KYSE-520

TK-642 Inhibits Cell Proliferation and Induces Apoptosis of Esophageal Cancer Cells In Vitro

Src homology-2-containing protein tyrosine phosphatase 2 (SHP2) is a promising therapeutic target for cancer therapy. Pyrazolopyrazine-based TK-642 is identified as a highly potent, selective, orally bioavailable allosteric SHP2 inhibitor with favorable pharmacokinetic profiles.

The cellular thermal shift assay (CETSA) was performed to investigate the potential of TK-642 in targeting intracellular SHP2 protein. As illustrated in Fig. 1A, a significantly higher expression level of SHP2 protein was observed within the temperature range of 45-63°C in EGFR amplified KYSE-520 esophageal cancer cell lines treated with TK-642, as compared to the DMSO treatment group. This finding indicated that TK-642 could effectively bind to and enhance the thermal stability of intracellular SHP2 protein in KYSE-520 cells.

Considering the well-known oncogenic roles of SHP2 in the development of esophageal cancer, we proceeded to investigate the impact of TK-642 on cell proliferation and apoptosis of KYSE-520 cell lines, with SHP099 serving as a control. The results revealed that both compounds exhibited moderate effects on the proliferation of KYSE-520 cells. Especially, the inhibitory activity of TK-642 on the KYSE-520 cells was approximately 3-fold greater than that of SHP099 (Fig. 1B). Moreover, we also verified the anti-tumor activity of TK-642 in non-small cell lung cancer H1975 and gastric cancer HGC-27 cells (Fig. 1C). Similar to SHP099, TK-642 also induced the apoptosis of KYSE-520 cells in a concentration-dependent manner (Fig. 1D).

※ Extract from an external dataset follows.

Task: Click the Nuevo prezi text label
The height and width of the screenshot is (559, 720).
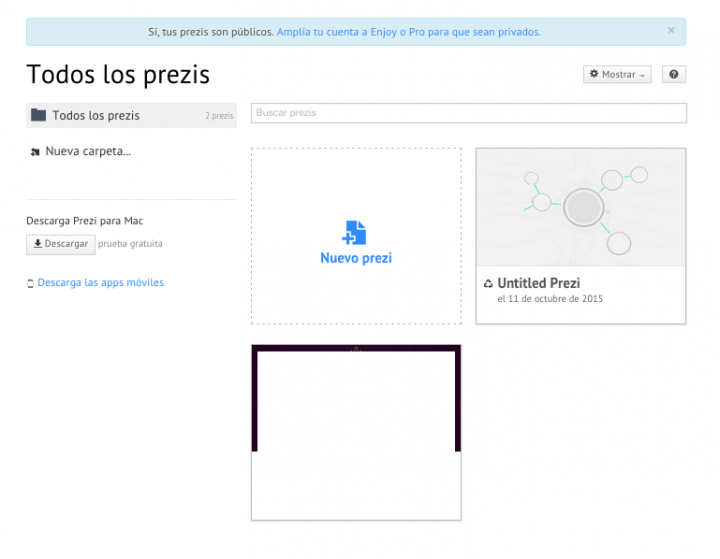Action: tap(355, 258)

Fig. 1. TK-642 inhibits cell proliferation and induces apoptosis of esophageal cancer cells KYSE-520 (Tang, Kai, et al. 2024).

Cell Proliferation Was Reduced in Hsa_circ_0001615 Knockdown Cells

Recent studies have found that circular RNAs (circRNAs) play important roles in tumorigenesis. This study aimed to determine the function and potential mechanisms of hsa_circ_0001615 in esophageal cancer.

The endogenous expression of hsa_circ_0001615 was quantified in three esophageal cancer cell lines (ECA-109, TE-1, KYSE520) and normal esophageal cells (HEEC). The relative expression of hsa_circ_0001615 was higher in the three esophageal cancer cell lines than in normal esophageal cells. Moreover, it was higher in ECA-109 and KYSE520 cells than in TE-1 cells (Fig. 2A).

ECA-109 and KYSE520 cell lines were used to transfect hsa_circ_0001615 siRNA to gain a better understanding of the functions of hsa_circ_0001615. The relative expression of hsa_circ_0001615 was significantly reduced after transfection with siRNAs for 48 h (Fig. 2B). Cell proliferation was significantly impaired when hsa_circ_0001615 was knocked down in ECA-109 and KYSE520 cells, as demonstrated by MTS assays (Fig. 2C). Cloning assay was also performed to confirm the growth defect in hsa_circ_0001615 knockdown cell lines. The number of clone formation was substantially decreased when hsa_circ_0001615 was knocked down (Fig. 2D). These results indicated that reduced hsa_circ_0001615 expression decreased cell proliferation and colony formation in ECA-109 and KYSE520 cell lines.

Fig. 2. Reduced cell proliferation in hsa_circ_0001615 knockdown cells (Dai, Yukai, et al. 2024).